* What is required
Copy out the lines starting at the one containing "Open the country code dropdown showing 51" and ending at the one containing "coord(170,717)", both included, with nothing changed.

(Records from a data collection)
^^^^^^^^

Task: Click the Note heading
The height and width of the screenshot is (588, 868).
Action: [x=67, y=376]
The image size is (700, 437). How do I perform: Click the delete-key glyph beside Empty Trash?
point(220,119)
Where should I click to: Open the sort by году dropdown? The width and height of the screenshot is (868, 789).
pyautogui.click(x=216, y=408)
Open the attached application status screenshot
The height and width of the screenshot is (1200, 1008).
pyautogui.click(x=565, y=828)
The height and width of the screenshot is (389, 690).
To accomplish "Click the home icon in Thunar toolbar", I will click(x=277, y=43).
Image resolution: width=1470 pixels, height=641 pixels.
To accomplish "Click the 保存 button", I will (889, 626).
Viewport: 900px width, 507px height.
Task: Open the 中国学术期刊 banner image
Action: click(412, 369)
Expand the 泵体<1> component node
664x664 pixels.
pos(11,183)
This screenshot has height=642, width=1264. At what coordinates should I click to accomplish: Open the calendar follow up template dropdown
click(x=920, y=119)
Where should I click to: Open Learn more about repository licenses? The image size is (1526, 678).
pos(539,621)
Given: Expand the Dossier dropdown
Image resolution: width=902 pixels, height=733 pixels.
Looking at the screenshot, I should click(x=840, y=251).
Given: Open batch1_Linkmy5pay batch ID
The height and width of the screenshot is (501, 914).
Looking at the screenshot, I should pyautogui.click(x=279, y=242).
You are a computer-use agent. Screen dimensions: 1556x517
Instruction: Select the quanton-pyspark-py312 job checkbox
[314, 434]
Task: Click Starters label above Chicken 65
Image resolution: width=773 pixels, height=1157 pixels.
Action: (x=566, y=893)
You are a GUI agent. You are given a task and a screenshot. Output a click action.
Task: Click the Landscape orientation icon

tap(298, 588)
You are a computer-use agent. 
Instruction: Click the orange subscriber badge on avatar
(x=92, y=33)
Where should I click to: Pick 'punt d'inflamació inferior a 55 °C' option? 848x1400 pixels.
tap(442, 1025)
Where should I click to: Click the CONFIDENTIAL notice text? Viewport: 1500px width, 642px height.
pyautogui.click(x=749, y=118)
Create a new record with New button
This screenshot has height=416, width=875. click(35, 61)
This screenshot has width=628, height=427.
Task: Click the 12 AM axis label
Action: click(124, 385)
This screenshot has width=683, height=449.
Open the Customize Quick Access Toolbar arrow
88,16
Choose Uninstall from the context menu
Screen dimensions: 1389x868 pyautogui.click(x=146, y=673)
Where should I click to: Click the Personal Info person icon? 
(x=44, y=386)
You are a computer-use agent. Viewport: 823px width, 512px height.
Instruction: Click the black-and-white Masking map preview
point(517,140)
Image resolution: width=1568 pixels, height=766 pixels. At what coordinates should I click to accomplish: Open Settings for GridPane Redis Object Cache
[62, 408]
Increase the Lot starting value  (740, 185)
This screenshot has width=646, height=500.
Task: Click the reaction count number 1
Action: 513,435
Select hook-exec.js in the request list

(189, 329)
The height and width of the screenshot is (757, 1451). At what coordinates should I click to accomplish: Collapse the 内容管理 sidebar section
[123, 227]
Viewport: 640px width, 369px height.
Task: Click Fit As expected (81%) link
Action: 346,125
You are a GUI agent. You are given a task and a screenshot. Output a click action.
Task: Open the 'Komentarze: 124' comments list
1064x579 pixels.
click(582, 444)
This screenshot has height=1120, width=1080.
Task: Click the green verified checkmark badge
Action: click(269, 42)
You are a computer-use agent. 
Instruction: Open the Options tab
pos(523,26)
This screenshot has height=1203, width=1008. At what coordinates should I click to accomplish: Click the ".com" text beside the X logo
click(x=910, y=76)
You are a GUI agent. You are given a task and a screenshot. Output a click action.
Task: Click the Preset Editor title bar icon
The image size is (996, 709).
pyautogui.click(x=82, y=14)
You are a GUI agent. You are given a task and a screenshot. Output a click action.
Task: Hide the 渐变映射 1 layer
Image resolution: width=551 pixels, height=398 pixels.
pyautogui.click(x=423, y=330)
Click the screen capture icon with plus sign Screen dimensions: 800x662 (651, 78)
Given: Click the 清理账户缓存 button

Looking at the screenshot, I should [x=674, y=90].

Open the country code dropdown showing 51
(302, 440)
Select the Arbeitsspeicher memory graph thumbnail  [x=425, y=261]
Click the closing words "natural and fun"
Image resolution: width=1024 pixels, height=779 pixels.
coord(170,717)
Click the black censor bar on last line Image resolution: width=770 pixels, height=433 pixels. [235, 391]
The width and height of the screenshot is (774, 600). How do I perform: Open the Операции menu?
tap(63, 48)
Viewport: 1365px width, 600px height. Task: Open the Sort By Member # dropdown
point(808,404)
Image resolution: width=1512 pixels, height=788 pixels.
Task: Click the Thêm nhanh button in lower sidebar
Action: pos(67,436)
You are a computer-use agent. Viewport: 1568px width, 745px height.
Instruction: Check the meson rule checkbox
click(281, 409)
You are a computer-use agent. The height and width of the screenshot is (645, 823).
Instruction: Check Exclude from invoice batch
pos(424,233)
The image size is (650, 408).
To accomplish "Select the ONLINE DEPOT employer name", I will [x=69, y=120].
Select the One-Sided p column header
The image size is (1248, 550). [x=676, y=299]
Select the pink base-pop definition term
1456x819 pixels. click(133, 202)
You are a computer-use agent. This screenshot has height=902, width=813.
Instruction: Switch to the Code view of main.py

^^^^^^^^

* Solution to this problem
Open the country code dropdown showing 51
(302, 440)
Select the Arbeitsspeicher memory graph thumbnail  [x=425, y=261]
Click the closing words "natural and fun"
Image resolution: width=1024 pixels, height=779 pixels.
coord(170,717)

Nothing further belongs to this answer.